- Location: South Australia
- Nearest city: Birdwood
- Coordinates: 34°46′29″S 138°58′53″E﻿ / ﻿34.774721604°S 138.981389469°E
- Area: 44 ha (110 acres)
- Established: 22 January 1976
- Governing body: Department for Environment and Water

= Cromer Conservation Park =

Protected area in South Australia

Cromer Conservation Park is a protected area located in the Australian state of South Australia in the locality of Cromer in the Adelaide Hills state government region about 38 km north-east of the state capital of Adelaide and about 4 km north of the town centre in Birdwood.

The conservation park consists of land in section 9 in the cadastral unit of the Hundred of Talunga. It was proclaimed under the National Parks and Wildlife Act 1972 on 22 January 1976. As of 2016, it covered an area of 44 ha.

In 1980, it was described as follows:One of few areas of natural vegetation in the Mount Lofty Ranges which have not been disturbed by a history of grazing or other deleterious land use. As such it is a highly significant remnant of the wetter Mount Lofty Range vegetation. Though a small reserve, it contains a wide diversity of plant and bird species. A small Park of gentle relief, exhibiting vegetation dominated by Eucalyptus leucoxylon / E fasciculosa open forest with E. obliqua, E. goniocalyx and E. camaldulensis. The understorey consists of a dense shrub heath in which species of Acacia, Hakea, Banksia and Xanthorrhoea are the dominant constituents. Approximately seventy bird species have been recorded in the park. The park is in pristine condition having never been grazed by stock, however its limited size means it is susceptible to outside disturbance. This area is bounded on two sides by pine plantations.

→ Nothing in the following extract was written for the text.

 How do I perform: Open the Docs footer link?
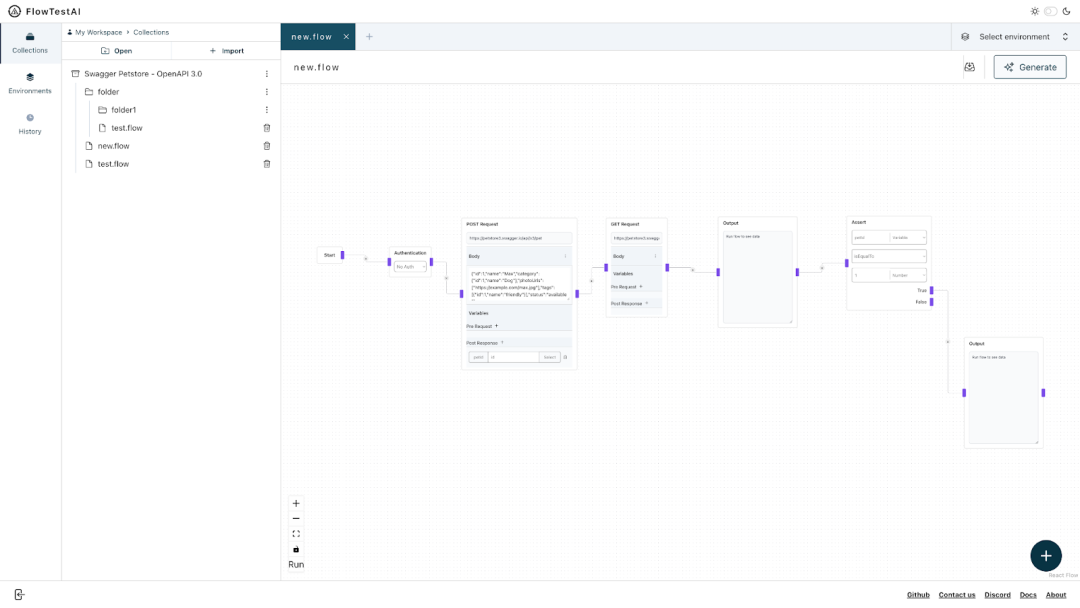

In 2016, the conservation park was reported as being one of three sites in South Australia where the blue star sun-orchid (Thelymitra hygrophila) has been found. The orchid species was listed on 5 May 2016 as being Critically Endangered under the Australian Environment Protection and Biodiversity Conservation Act 1999.

The conservation park is classified as an IUCN Category III protected area. In 1980, it was listed on the now-defunct Register of the National Estate.